On Monday 24 January 2011 20:02:46 Søren Sandmann wrote:
> Instead of having each individual implementation decide which fallback
> to use, move it into pixman-cpu.c, where a more global decision can be
> made.
> 
> This is accomplished by adding a "fallback" argument to all the
> pixman_implementation_create_*() implementations, and then in
> _pixman_choose_implementation() pass in the desired fallback.
> ---
>  pixman/pixman-arm-neon.c  |    7 +------
>  pixman/pixman-arm-simd.c  |    5 ++---
>  pixman/pixman-cpu.c       |   30 +++++++++++++++++++-----------
>  pixman/pixman-fast-path.c |    5 ++---
>  pixman/pixman-mmx.c       |    5 ++---
>  pixman/pixman-private.h   |   12 ++++++------
>  pixman/pixman-sse2.c      |    7 +------
>  pixman/pixman-vmx.c       |    5 ++---
>  8 files changed, 35 insertions(+), 41 deletions(-)

Looks good to me. Especially the decrease of the lines of code.

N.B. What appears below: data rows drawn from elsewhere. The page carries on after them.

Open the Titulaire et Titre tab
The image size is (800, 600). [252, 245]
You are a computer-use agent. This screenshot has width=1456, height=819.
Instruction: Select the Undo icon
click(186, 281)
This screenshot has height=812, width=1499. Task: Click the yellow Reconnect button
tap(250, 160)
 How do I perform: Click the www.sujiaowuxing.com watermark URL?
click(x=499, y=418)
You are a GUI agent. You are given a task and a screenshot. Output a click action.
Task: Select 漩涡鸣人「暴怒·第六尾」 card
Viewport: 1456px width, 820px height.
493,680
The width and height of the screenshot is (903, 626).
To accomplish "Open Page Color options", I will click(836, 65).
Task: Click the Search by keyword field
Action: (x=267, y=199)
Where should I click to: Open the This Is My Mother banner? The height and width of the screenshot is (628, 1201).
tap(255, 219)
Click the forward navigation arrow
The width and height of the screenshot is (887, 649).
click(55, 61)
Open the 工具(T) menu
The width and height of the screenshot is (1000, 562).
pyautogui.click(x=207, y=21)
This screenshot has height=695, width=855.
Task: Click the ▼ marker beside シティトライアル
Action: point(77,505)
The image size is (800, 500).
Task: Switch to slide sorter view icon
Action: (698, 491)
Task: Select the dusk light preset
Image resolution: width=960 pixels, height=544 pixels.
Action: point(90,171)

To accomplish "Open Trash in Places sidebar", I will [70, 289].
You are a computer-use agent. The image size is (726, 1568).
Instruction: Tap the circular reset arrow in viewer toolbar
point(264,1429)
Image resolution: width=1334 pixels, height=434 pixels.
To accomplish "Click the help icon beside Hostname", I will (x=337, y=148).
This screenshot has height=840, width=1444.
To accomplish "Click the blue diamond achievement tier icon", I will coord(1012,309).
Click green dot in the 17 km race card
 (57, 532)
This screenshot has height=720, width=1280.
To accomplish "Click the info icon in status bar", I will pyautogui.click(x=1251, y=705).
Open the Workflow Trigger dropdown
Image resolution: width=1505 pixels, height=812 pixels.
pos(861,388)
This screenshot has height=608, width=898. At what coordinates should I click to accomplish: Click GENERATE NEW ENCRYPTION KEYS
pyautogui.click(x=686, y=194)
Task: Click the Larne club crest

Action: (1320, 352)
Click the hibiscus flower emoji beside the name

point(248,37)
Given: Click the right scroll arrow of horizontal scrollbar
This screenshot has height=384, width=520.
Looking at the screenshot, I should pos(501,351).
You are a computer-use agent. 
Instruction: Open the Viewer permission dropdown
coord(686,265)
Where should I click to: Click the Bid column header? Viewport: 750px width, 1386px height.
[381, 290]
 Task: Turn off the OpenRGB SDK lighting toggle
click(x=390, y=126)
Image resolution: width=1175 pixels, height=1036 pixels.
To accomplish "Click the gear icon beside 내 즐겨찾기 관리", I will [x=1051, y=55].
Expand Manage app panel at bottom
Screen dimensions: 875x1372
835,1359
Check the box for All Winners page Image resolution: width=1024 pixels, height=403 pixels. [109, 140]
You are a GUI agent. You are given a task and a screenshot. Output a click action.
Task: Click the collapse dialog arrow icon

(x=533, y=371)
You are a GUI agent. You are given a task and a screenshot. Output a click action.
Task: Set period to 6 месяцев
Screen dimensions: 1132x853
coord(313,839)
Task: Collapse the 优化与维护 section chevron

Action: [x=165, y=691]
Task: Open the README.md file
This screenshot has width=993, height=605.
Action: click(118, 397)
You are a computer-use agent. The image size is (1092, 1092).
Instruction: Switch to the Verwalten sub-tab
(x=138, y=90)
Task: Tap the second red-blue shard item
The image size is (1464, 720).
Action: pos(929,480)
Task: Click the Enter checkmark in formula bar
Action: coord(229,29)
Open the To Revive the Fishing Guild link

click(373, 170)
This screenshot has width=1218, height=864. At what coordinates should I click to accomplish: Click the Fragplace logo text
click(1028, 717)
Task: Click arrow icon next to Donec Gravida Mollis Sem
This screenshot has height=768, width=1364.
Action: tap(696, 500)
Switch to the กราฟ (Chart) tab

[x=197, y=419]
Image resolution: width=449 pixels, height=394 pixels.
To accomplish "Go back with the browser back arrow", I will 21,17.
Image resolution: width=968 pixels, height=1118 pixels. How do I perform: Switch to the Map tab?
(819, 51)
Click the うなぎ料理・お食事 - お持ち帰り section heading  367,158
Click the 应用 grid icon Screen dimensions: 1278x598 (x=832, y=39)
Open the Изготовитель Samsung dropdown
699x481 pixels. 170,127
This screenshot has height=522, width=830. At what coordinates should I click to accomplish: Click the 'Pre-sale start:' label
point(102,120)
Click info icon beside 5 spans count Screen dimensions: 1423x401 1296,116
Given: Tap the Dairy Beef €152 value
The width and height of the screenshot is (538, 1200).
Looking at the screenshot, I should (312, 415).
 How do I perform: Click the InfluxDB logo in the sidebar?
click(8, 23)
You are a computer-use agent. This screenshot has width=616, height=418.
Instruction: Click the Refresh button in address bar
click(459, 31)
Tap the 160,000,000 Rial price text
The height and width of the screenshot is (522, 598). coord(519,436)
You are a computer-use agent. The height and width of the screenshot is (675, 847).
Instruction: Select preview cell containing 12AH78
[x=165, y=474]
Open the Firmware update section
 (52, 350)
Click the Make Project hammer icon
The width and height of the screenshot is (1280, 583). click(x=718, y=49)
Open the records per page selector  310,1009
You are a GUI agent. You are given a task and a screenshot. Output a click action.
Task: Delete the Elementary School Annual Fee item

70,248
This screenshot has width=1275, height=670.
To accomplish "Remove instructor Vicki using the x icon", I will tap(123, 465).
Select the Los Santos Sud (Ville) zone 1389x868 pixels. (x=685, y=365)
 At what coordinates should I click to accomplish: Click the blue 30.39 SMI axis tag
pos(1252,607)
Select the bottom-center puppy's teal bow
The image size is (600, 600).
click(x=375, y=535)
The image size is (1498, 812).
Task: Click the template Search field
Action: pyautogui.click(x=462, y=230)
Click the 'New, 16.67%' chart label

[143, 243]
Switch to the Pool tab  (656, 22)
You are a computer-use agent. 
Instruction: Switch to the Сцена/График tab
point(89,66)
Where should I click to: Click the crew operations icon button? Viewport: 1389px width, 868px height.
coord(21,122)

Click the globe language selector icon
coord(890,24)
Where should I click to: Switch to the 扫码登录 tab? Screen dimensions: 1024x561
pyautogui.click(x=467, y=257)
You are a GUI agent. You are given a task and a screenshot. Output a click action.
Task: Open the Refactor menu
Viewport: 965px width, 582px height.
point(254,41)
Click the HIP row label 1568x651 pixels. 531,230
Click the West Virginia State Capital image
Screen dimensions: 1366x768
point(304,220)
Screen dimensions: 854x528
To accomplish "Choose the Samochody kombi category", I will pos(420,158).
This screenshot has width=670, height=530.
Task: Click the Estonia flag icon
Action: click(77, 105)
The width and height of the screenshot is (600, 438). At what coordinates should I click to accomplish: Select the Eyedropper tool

By the way, fallbacks may need to be tweaked a bit to be sure that
really the fastest code is selected. For example, after the introduction
of faster fetchers [1], now the performance of 'over_8888_8888'
operation (translucent case) with the nearest scaling of the source
image from 2000x2000 to approximately same size looks like this:

C fetcher + C combiner:     ~76.71 MPix/s
C fast path:                ~106.47 MPix/s
C fetcher + SSE2 combiner:  ~182.65 MPix/s
SSE2 fast path:             ~270.57 MPix/s

The important part is that "C fetcher + SSE2 combiner" is now faster
than full "C fast path", which performs everything in a single pass, but
without SSE2. So when SSE2 combiners are available, it makes sense to
deactivate nearest scaling C fast paths for OVER operator. Not everything
is so simple though, because this C fast path has special processing for
fully transparent or opaque pixels, and may in some cases be actually
better. But it is clearly slower if the performance of the worst case is
important.

Something similar may apply to PPC Altivec optimizations. Because there
are only Altivec combiners but not full Altivec fast paths, the existing
C fast paths will be executed for some compositing operations, preventing
the use of Altivec combiners.

1. http://cgit.freedesktop.org/pixman/commit/?id=536cf4dd3bd144ad

-- 
Best regards,
Siarhei Siamashka